One of the most significant examples of Romanesque architecture in Brianza.
The most important building in Carate is the wonderful Basilica of SS. Peter and Paul in Agliate, one of the most significant examples of Romanesque architecture in Brianza.
Edited in the 9th century, it has a beautiful façade in river pebbles, with a fine portal surmounted by two single-lancet windows with the figure of Christ in the lunette, and two side doors.
The interior has a nave and two aisles, with reused stone arches and columns dating from the 4th-5th centuries with inscriptions on the capitals; originally the parish, as well as the adjacent baptistery, must have been covered with 11th-15th century frescoes, while now only minimal portions of frescoed plaster survive on the last two arches of the left aisle and in the barrel vault.
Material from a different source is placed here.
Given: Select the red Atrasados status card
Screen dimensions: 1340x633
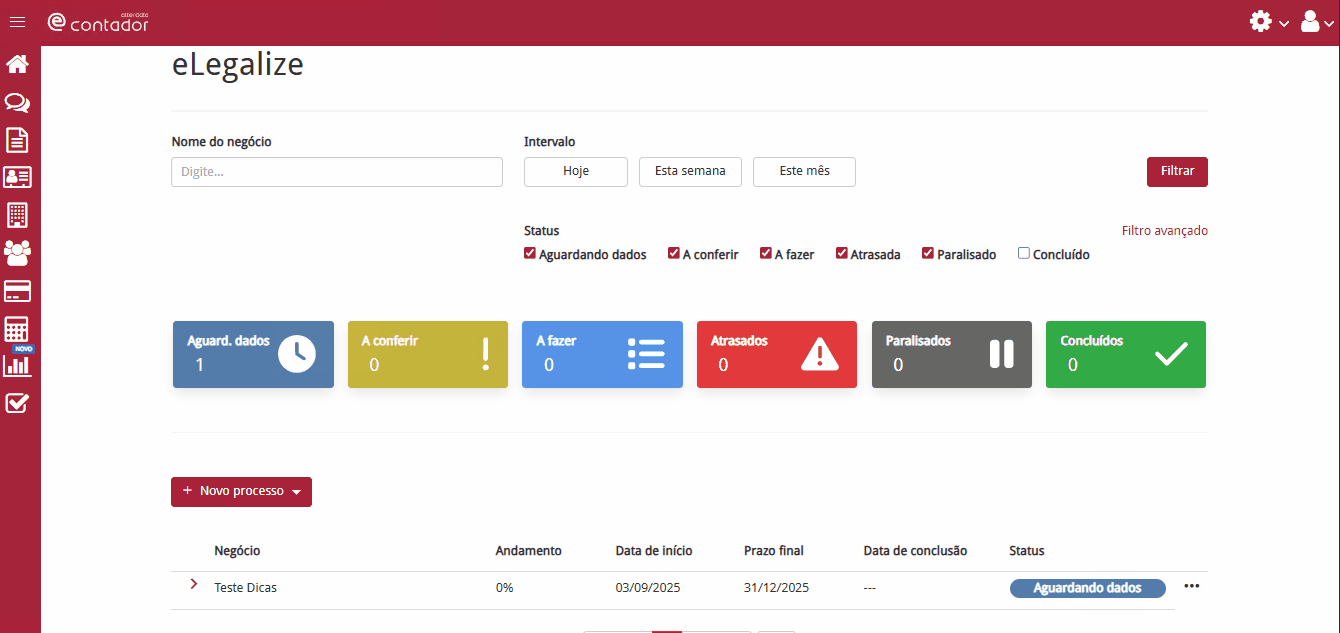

The baptistery, accessed from the side apses, is one of the few examples of a seven-sided baptistery with a small apsidal niche, probably coeval with and equal to the basilica in construction technique; inside, early medieval, 14th- and 15th-century frescoes are preserved. Also of interest are the crypt, built in the 12th century, and the 18th-century sacristy. Towards the end of the 19th century, the Agliate religious complex underwent massive restoration works coordinated by architect Luca Beltrami; the square-shaped bell tower also dates from the same period.